We hit Kuma’s Corner, the famous Heavy Metal Burger Joint and waiting about 45 minutes for a table. I have to admit that it was worth the wait. We sat outside and kicked back. I got the Neurosis burger vegetarian-style. I’m not a vegetarian, but I didn’t want to be too brutal on my stomach. We’d been talking about going to this place for nearly two years.
This is our first time playing in Chicago. All of our other shows have been canceled due either to entire tours being canceled (Mayhem, Enslaved), white-out blizzards (Pelican) or the absurd radius clauses that some larger tour inflict on the support bands.
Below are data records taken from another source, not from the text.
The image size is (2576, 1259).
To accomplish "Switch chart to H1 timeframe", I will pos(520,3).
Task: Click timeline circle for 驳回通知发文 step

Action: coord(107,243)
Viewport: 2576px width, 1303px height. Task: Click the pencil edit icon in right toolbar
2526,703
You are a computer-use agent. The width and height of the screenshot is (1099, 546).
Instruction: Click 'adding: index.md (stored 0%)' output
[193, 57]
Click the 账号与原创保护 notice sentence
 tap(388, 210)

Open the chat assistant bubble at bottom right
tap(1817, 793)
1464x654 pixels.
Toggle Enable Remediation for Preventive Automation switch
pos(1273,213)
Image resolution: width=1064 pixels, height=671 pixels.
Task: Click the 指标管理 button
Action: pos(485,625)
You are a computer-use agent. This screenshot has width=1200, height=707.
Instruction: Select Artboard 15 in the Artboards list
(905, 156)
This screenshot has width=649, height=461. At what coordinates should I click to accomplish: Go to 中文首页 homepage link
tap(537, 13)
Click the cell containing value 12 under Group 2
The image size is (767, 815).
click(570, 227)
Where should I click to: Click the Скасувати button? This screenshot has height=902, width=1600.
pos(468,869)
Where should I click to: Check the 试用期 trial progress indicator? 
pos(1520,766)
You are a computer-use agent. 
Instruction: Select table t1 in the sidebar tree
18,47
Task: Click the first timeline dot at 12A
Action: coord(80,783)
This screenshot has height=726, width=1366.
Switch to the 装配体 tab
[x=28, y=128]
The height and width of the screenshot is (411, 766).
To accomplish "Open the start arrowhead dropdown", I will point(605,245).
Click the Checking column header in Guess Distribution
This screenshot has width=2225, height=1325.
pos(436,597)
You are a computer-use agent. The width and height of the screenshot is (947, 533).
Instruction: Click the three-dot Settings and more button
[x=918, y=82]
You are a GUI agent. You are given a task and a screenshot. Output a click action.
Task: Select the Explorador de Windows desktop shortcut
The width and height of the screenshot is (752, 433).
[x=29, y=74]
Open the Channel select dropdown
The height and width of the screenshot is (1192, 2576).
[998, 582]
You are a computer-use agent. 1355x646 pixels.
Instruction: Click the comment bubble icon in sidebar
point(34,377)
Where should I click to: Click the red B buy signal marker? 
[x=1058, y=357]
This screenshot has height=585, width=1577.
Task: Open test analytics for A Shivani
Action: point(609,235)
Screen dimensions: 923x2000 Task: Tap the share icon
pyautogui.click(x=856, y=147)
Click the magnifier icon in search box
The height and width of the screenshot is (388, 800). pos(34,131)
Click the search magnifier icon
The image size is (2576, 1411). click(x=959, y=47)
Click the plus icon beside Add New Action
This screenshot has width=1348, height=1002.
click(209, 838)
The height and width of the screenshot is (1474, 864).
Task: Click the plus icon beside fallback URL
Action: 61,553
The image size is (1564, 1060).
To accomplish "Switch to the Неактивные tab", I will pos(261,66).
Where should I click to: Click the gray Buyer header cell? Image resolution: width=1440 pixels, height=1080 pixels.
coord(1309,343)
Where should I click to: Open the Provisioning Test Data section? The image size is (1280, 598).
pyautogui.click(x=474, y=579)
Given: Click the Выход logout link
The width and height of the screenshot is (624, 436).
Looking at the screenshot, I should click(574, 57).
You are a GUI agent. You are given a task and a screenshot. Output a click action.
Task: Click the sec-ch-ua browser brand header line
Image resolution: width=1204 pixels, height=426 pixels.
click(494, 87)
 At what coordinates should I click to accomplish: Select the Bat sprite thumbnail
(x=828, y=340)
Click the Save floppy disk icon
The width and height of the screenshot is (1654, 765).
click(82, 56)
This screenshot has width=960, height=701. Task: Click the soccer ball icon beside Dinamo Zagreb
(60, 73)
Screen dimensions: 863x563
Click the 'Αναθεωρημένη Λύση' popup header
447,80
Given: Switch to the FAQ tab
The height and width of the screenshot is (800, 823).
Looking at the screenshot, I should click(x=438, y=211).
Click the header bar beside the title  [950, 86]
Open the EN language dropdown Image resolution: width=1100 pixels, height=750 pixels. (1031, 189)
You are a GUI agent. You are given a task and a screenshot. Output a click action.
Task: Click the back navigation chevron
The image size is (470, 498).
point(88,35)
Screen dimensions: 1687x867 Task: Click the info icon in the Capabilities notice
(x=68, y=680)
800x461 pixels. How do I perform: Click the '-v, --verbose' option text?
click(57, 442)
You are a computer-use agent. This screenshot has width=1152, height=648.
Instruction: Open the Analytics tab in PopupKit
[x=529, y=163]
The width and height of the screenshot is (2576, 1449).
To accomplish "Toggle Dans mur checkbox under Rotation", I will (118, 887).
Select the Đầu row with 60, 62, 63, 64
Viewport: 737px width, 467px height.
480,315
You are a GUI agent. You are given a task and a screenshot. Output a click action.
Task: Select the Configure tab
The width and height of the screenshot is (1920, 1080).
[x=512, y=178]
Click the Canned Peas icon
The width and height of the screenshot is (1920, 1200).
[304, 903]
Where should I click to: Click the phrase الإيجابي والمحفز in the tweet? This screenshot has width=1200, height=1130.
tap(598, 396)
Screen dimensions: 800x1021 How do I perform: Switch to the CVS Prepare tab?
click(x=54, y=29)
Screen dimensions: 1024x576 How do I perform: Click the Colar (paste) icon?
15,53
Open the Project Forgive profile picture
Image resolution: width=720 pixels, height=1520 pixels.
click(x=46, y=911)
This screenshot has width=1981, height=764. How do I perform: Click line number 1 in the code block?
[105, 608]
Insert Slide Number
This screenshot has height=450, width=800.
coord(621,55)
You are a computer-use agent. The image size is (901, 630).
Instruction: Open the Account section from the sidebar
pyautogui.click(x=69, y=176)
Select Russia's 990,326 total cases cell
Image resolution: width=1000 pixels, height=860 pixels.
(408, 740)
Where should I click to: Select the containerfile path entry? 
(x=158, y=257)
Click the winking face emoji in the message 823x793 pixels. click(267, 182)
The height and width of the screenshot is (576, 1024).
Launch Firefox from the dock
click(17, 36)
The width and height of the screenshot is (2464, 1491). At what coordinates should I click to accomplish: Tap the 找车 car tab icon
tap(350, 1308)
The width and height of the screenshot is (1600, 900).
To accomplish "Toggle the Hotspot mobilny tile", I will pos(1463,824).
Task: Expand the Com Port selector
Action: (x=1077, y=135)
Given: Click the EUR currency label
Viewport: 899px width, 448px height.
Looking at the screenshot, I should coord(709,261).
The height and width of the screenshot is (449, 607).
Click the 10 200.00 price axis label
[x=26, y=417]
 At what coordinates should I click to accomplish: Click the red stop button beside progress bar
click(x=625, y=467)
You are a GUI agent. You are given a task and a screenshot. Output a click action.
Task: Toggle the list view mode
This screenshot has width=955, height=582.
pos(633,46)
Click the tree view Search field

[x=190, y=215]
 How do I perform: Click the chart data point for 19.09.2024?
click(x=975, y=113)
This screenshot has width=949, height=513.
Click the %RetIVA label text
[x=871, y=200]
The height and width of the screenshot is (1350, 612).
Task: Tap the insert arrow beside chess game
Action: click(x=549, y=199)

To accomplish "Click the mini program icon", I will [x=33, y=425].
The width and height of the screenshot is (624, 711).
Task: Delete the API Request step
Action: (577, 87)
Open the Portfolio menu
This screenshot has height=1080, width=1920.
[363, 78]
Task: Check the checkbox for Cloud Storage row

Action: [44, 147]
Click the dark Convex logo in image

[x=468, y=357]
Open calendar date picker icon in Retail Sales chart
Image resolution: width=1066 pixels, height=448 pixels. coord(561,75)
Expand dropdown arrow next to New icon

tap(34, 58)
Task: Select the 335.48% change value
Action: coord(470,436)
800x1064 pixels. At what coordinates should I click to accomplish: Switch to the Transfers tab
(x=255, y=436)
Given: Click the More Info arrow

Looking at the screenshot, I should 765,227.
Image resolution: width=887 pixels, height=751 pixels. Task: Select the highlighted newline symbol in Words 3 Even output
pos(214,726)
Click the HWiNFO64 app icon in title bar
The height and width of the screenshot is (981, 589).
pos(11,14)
Chicago is such a great city, with a lot of great bands, it’s a travesty that until now, we haven’t successfully done any shows here. We’re early, sitting in the van, parked outside of the venue. The place is locked up. I checked out this bookstore / record store called The Bucket of Blood. There was an interesting selection of mainly science fiction, fantasy, serial killer books and a few random records and CDs. I scored Almuric by Robert E. Howard and Abarat by Clive Barker. Both titles were $3 a piece!!
A Storm of Light are parked around the corner. We’re all dug in, waiting to load in.
6.14.2011 St. Louis, MO 20:15
We’re back at the Fubar tonight. We’re doing the familiar St. Louis, OKC, Denton, Austin run that we seem to do on every tour. We loaded in and I’m kicking back with a cup of coffee, waiting. I can see why band guys do drugs: to deal with the boredom. I guess that’s why there’s a 34 year old guy on his death bed now. Rock ‘n’ Roll.
Andrew and I drove out to a coffee place a few miles away from the venue. We both commented on how we haven’t ever ventured out past the The Fubar. Someone had chipped away sections of the sidewalk and planted mint. The whole area was permeated by this pleasant, fresh mint smell.
Last night in Chicago was great. We played hard and the vibe at the show was cool. I’m relieved that we successfully played out first Chicago date. It was cool to catch up with some friends. I’m glad that wer were able to hang out with the half of Pelican that still lives in Chicago. We ended up crashing with Will. It brought me back to the tour we did a couple of years ago with Pelican and Wolves in the Throne Room. That was a great tour. We were fortunate that year, shortly after that tour wrapped up we were on the road with Isis and Pelican. I always think fondly about that time. It was probably the easiest, no-attitude touring situations that I’ve ever been part of where everyone was cool to each other and we all hung out and helped each other.